PRUDHOE and Stocksfield have seen it all in their brief history, but the fledgling club are now back on an upward curve.

Promoted as 2009-10 Durham and Northumberland Three champions in their first year in the leagues, a gruelling campaign saw them sent back straight down at the first attempt.

Now riding high at the top of Division Three with new coach Ginge Wills at the helm, life is once again rosy as they prepare for their 30th birthday party.

We will celebrate 30 years since our formation next season, although most of that was in our previous incarnation as Prudhoe Hospital where we were originally founded, said club president Peter Jones.

A couple of guys from Tynedale who were playing third or fourth-team rugby saw it as an opportunity to start their own club and, at the time, Prudhoe Hospital was a large and active institution with a thriving social club and lots of ground for a very good rugby pitch.

Changing circumstances meant a major rethink, with Jones revealing: In 2000 we moved to Stocksfield. That evolution has included a significant change in personnel, although we still have one life member from the original club who regularly comes to watch.

It had come to the point where the hospital was closing, and at the time it was understood that everything would simply be sold off. The rugby club approached Prudhoe and Stocksfield Council, because the sports field at Stocksfield is actually an amalgam between the cricket club and the parish council who have a long lease.

It was arranged through those parties and a significant part of the deal was to incorporate Stocksfield into the club name, so we became Prudhoe and Stocksfield RFC and the change has been good on any number of levels.

We pay a rent to the parish council for the use of the pitch, the clubhouse is owned by the cricket club and we have a good relationship with many guys playing both sports.

While we own nothing on the one hand, the upside is we have no debt. Our money goes across their bar every week, and in return they provide facilities and resources for us to use. It works well.

Outlining a brief but eventful history under their new name, Jones said: As time went on we played in the Northumberland county leagues where we started enjoying success, and two seasons ago we moved into the national league structure.

We won Durham and Northumberland Three with a small squad at the first attempt in 2010, but last season received a loud wake-up call in Division Two. Really we had paid lip service to the team, and last season showed that if we want to play rugby seriously we had got to get our act together.

Currently top of Division Three and virtually certain of filling one of the two promotion spots, the president said: We believe we have improved this season. Two sides get promoted from Division Three, and we actually had the opportunity to stay in Division Two last season when they increased the numbers in the league. We still opted to come down because we recognised that we had to rebuild, reconsider and rethink it all.

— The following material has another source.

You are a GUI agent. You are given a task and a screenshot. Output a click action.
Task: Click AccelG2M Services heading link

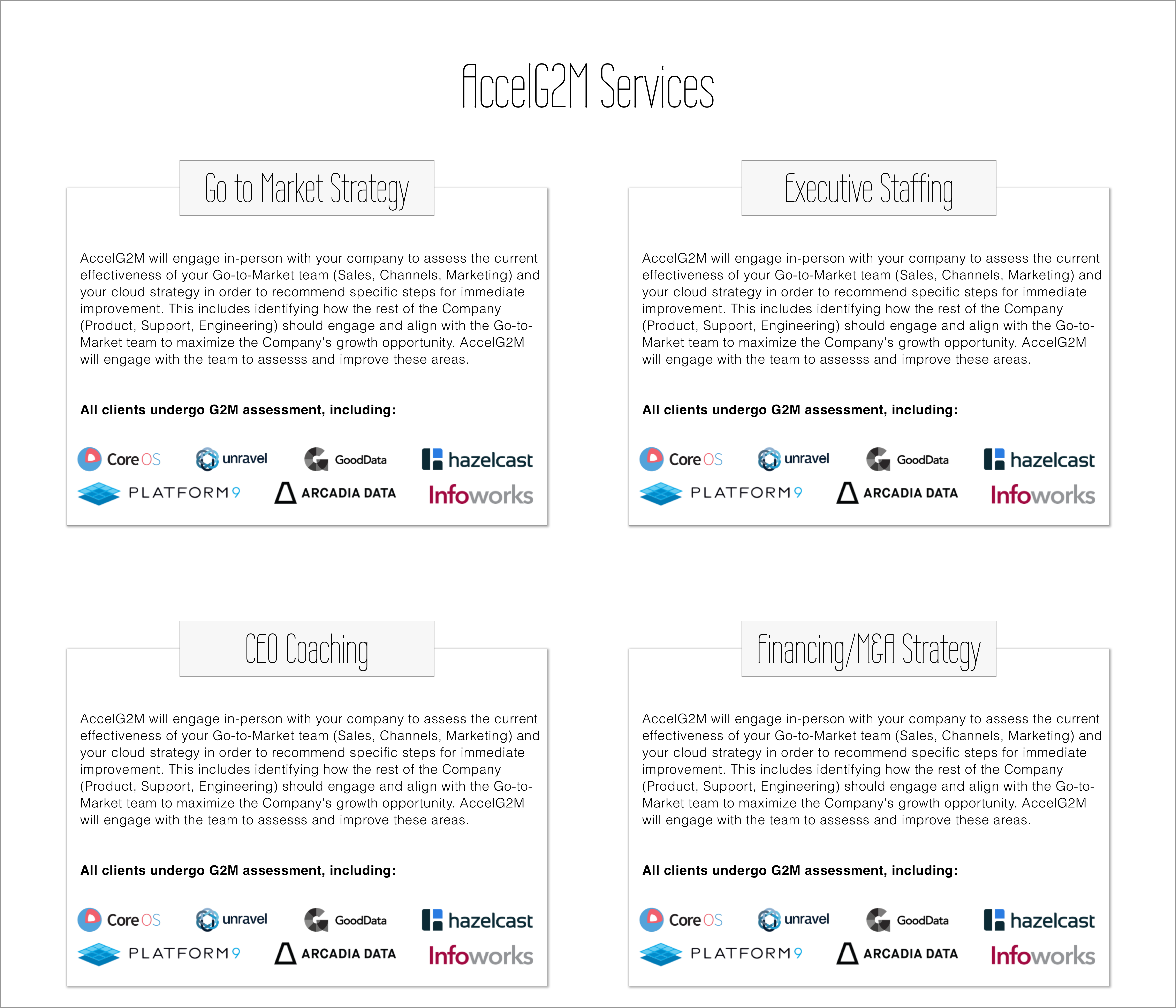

We acquired a cluster of players from Northumbria University who have been very good, along with our own nucleus, and also some ex-Tynedale players who were not getting their games with the sheer numbers that Tynedale have. We were joined by a guy called Ginge Wills in July, who had been coaching to a reasonable standard down in Shropshire at national league and county under-20s level.

He had moved back up to the region after playing for Winlaton and Blaydon, and we have really enjoyed having him at the club. He has upped our game, and the fact that we are a much better coached team now has made a big difference.

Being pushed all the way by Seaham for the league title, Jones said: Our pride absolutely says we do not want to lose any more games, and arguably the toughest of our remaining matches will be away to Chester-le-Street a week on Saturday. I know they are bottom of the league, but they try to play an expansive game and they are one of the sides who have really matched us when we played them at home earlier in the season.

Hoping to augment on-field success with their continued growth and prosperity, he added: We are a small community club and we are always on the look-out for partners to sponsor us, but our player base is up and there is a tremendous club spirit.

I am probably the oldest on the committee, and the encouraging thing is that the bulk of it is made up of lads who are also current players.

Because our squad is bigger now we have been able to give a few minutes to some of our older guys in what you might call the second-team or veterans side of the club, and it would be great if we could develop that.

We are probably four or five players away from being able to field a full team along those lines, and hopefully next season if things go well we might be able to put out a second-team. That would be really good, and it is realistic now if we can get a few new players joining the club.

Grateful for assistance from above, Jones said: We have been very well supported by the county, and in May I become senior vice-president of the Northumberland Rugby Union. That means that at the end of our 30th year, for the first time ever, there will be a county president from Prudhoe and Stocksfield.